- What the exercise asks
Edit the passage on TE silencing from "Our analysis of" to "silenced more robustly.", changing "MA lines" to "mutation accumulation lines".

- Reading text
────────────────────────────────────────

Phenotypic analyses of previous C. elegans MA experiments suggest that the decline in fitness in N = 1 lines results primarily from a few mutations with large effects [44, 62,63,64,65]. Similar results have been obtained in experimental evolution studies in D. melanogaster [66] and bacteria [67, 68]. In our study, purifying selection at larger population sizes (N.10 and N.100) would eliminate such large-effect mutations and indeed, our N.10 and N.100 lines exhibited no evidence of fitness reduction over the course of successive bottlenecking for 409 generations [44, 62]. Analysis of gene expression data from MA experiments from C. elegans, D. melanogaster and S. cerevisiae concluded that large effect mutations are also responsible for changes in protein-coding gene expression [46]. However, our results for TE expression do not seem to fit with this model because overall TE expression, which is largely driven by Turmoil2 and non-LTR elements (see Fig. 1), increases gradually with time across the N.1 lines and is also increased, although less so, in the N.10 and N.100 lines. The expression of Tc1 is an exception to the overall trend as it is not affected in N.10 or N.100 lines but a small number of N.1 lines show markedly increased Tc1 expression. Thus, Tc1 reactivation may be dominated by a few mutations with large effect. This difference might be related to the different mechanism of silencing of Tc1 compared to Turmoil2 elements as discussed further below.

Weakened piRNA silencing is responsible for increased expression of TEs under relaxed selection

Our investigations of the molecular mechanisms behind reduced silencing of TEs in MA lines strongly suggest that defective piRNA silencing is a major culprit. Only piRNA-targeted TEs show significantly increased expression in MA lines, and, whilst piRNAs themselves do not seem to change significantly in MA lines, the levels of 22G-RNAs that act as effectors of piRNA silencing are perturbed at the Turmoil2 TEs that show increased expression. Why is piRNA silencing so vulnerable to mutation accumulation? TE silencing and activation in organisms are likely in a precarious equilibrium due to a constant evolutionary arms race between TEs and their host genome. As a result, many mutations could converge on the piRNA pathway to throw TE silencing out of balance.

New insights into the role of chromatin in the piRNA pathway

Our analysis of how mutation accumulation affects TE silencing provides novel insights into how the chromatin environment of TEs might affect piRNA-mediated silencing in C. elegans (Fig. 8). TEs in autosomal regulated domains, enriched in H3K27me3-marked nucleosomes, and in classical heterochromatin marked by H3K9me3, are less prone to reactivation than those in active chromatin regions. Mechanistically, we propose that this is because 22G-RNA levels in repressive chromatin regions are stable or even increased, whilst 22G-RNA levels mapping to TEs in active regions are reduced in MA lines with increased expression. This result may also explain why reactivation of Tc1 elements occurs less frequently than Turmoil2 elements, because Tc1 elements are predominantly located in repressed domains and are therefore silenced more robustly.

────────────────────────────────────────

- Data provided
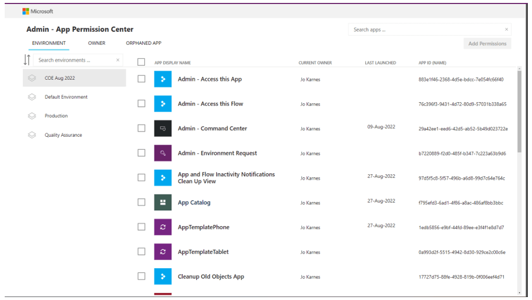Select the App Catalog row checkbox

[141, 202]
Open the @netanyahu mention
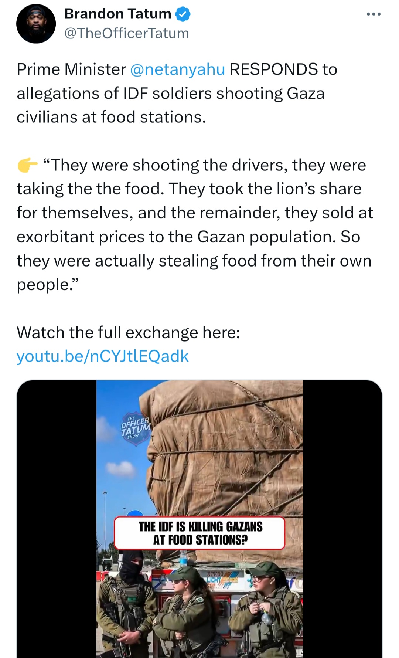The width and height of the screenshot is (399, 658). (x=177, y=69)
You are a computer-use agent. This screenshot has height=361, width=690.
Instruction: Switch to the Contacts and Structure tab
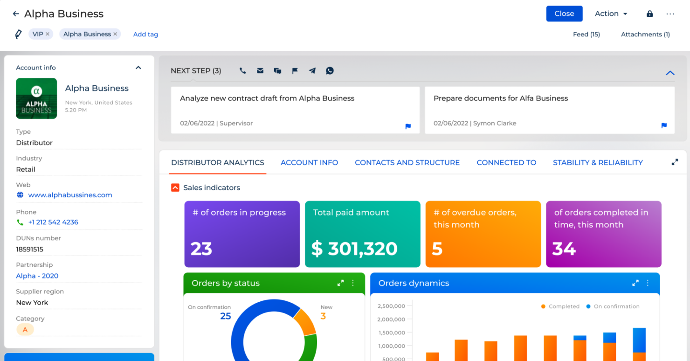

────────────────────────────────────────

- Response to this exercise
Our analysis of how mutation accumulation affects TE silencing provides novel insights into how the chromatin environment of TEs might affect piRNA-mediated silencing in C. elegans (Fig. 8). TEs in autosomal regulated domains, enriched in H3K27me3-marked nucleosomes, and in classical heterochromatin marked by H3K9me3, are less prone to reactivation than those in active chromatin regions. Mechanistically, we propose that this is because 22G-RNA levels in repressive chromatin regions are stable or even increased, whilst 22G-RNA levels mapping to TEs in active regions are reduced in mutation accumulation lines with increased expression. This result may also explain why reactivation of Tc1 elements occurs less frequently than Turmoil2 elements, because Tc1 elements are predominantly located in repressed domains and are therefore silenced more robustly.